Wanda and I are doing a six-week romp through Europe. One of our motivations was to see how tourism looks in other places, especially those places where overcrowding happens.
We just spent three days in Barcelona, where over-tourism at the iconic La Rambla is a high-profile issue. Soon we will go to Venice, the poster child for over-tourism. More on that next issue.
Another motivation was to see places that were built before the invention of the automobile — to get some sense of what life was like in past centuries and to see how those towns and cities work today. Tourism guru Roger Brooks says North America can learn a lot from the towns and cities of Europe.
We spent two weeks on Portugal’s Algarve coast, walking around villages that have been occupied for millennia.
But we have seen many other stimulating things. Travel guru Rick Steves tells travellers that when he visits Catholic or Islamic places, he has to “leave his Protestant sword at the door”. We are finding that this principle cuts much more broadly. You have to try to see everything — cities, countryside, infrastructure — from the perspective of those who built them and those who live in them now.
We spent our first ten days in a beachfront hotel in Vilamoura, Portugal. Vilamoura reminded us of Collingwood in some ways and also of Myrtle Beach and many places in Florida. It is a recently developed recreational community, planned in the age of the automobile. There are restaurants, retail and a bunch of hotels in the prime spots around the marina and along the shore. Further back you find new, affluent apartments, condos and various kinds of short-term rentals, built with wide avenues and lots of parking.
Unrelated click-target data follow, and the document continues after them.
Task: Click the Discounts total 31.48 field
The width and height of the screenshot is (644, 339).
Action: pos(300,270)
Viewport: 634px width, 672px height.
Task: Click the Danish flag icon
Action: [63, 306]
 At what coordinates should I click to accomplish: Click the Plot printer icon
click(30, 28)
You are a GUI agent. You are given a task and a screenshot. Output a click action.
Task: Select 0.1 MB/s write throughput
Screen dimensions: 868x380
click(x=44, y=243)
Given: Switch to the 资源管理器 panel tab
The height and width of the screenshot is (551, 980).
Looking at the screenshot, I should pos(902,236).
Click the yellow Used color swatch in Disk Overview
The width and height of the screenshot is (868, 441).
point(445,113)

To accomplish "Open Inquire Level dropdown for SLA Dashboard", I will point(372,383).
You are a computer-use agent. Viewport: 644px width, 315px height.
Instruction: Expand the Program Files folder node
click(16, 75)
Adjacent to Vilamoura is the ancient town/city of Quarteira. It has the same population as Owen Sound but the similarities end there. Quarteira dates back to Roman (or possibly Phoenician) times, with a sheltered fishing harbour and miles of beach. The city is very compact, with two-to-seven storey buildings of irregular shape in a warren of narrow, winding streets and lanes. There is very little parking and no open space except the squares and turning circles.
There are a few public “squares” (shape varies wildly) with trees, grass, benches and statues. Often these are in the middle of turning circles. (Those “new inventions” that have sprung up recently in Ontario are everywhere in Portugal and Spain. Not sure whether they predate the automobile.)
We discovered the same layout in the older sections of villages and cities: narrow, winding lanes between walls. In villages the walls will be one- or two-storey buildings or a two to three metre wall around a yard; in old cities the lanes are flanked by four- to seven-storey buildings, but it is always walls, never fences.
“Driveways” are not particularly common and are mostly double doors or overhead doors. They aren’t very wide — most cars in Portugal and Spain are Fiat 500/Toyota Echo size — a Camry looks like a limo.
But most of the traffic in the villages and cities of Portugal and Spain is not vehicles.
In Portugal, pedestrian and bicycle traffic exceeds motorized traffic and scooters outnumber cars. Towns and villages are well-served by trains and buses. The ratio of pedestrians to parked cars is very high.
After Vilamoura we took a train 60km up the coast to Tavira, where we stayed at a renovated medieval convent, inside the walls of the ancient Moorish hilltop fort. The town changed very little to accommodate the automobile — cars go where they can; if you don’t want cars, you put a post in the middle of the lane. Motorscooters often dodge around the posts.
The river/harbour/estuary at Tavira is about as wide and as long as Big Tub Harbour but has been a commercial harbour for 2,500 years. The town straddles the harbour. “The Roman Bridge” is the main connection between the two sides. It has been rebuilt several times, but it has connected the two halves of Tavira for nearly 2,000 years, through the Roman Empire, the Moorish Caliphate, the medieval Catholic Kingdom, the great age of the explorers (Google Henry the Navigator) and the turmoil of the 19th and 20th centuries.
What’s my point?
Tavira was a gorgeous place to live for 2,500 years before the automobile was invented. It hasn’t changed much. It’s still gorgeous but you get around on foot/bicycle/scooter/bus. None of the best places are reserved for parking.
And that doesn’t stop people from getting to Tavira — for a day, a week, a month or their whole lives — and having a wonderful time. It just means they can’t park at the best places.
People have been admiring the view from the Roman Bridge for nearly 2,000 years. Parking has never been an issue because everything was in place before there were cars. People have always found a way to get there.
It’s probably the same on the Bruce Peninsula. If people can’t park right beside something they will still find a way to get there (the Grotto for instance). If we took away the parking on Moore St or at the head of Little Tub, there would be incessant whining for a couple of years — the memory of lost entitlement takes a while to fade — but the improvement to the experience would be immediate.
It’s a treat to watch the cars go through downtown Tavira — they get to see how gorgeous it is but they have to keep moving because there is no parking available. So they drive on, find a place to park and come back. It already works that way at Lion’s Head beach. I’m pretty sure it would work at Little Tub.
I am delighted to hear that a group has formed to lobby for better pedestrian experience in Tobermory. I look forward to hearing what they can accomplish.